Dataset Construction and Annotation
The dataset construction involved a careful selection of 200 articles from the "20Minuten" test split, ensuring a variety of source material. Summaries were generated using an array of models, including multilingual transformer-based models and cutting-edge LLMs, with a focus on producing diverse examples of factual consistency and hallucinations. The annotation process was meticulously designed to ensure the high quality of the labels assigned to each summary sentence. This involved training and continuous monitoring of annotators, ensuring an agreement level indicative of reliable data quality.
Experimentation with Open-Source LLMs
The paper reports on experiments assessing the effectiveness of recent open-source LLMs in detecting inconsistencies in the generated summaries. This involved not only fine-tuning these models on the ABSINTH dataset but also exploring their performance in zero-shot and few-shot settings. Among the significant findings, mBERT emerged as a particularly effective model for this task, outperforming other LLMs in detecting both intrinsic and extrinsic hallucinations.

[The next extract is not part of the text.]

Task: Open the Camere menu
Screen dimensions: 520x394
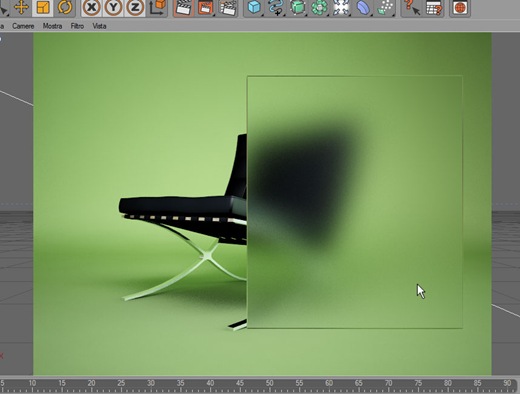Action: click(x=23, y=26)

Implications and Future Directions
The ABSINTH dataset opens new avenues for research into inconsistency detection in non-English languages, addressing a gap in the field of NLP. The experiments conducted demonstrate the potential of fine-tuning well-established transformer models like mBERT for this purpose. However, they also highlight the challenges faced by state-of-the-art LLMs in generalizing their performance to tasks like hallucination detection. Future work may explore the development of more sophisticated models or annotation techniques that can further enhance the accuracy and reliability of inconsistency detection.
Conclusion
The creation of the ABSINTH dataset marks a significant step towards understanding and improving the quality of automated news article summarization in German. It provides a valuable resource for developing and benchmarking NLP models capable of identifying inconsistencies in text summarization. The research presented not only sheds light on the current capabilities and limitations of existing models but also sets the stage for future advancements in the domain of trustworthy and reliable automatic text summarization.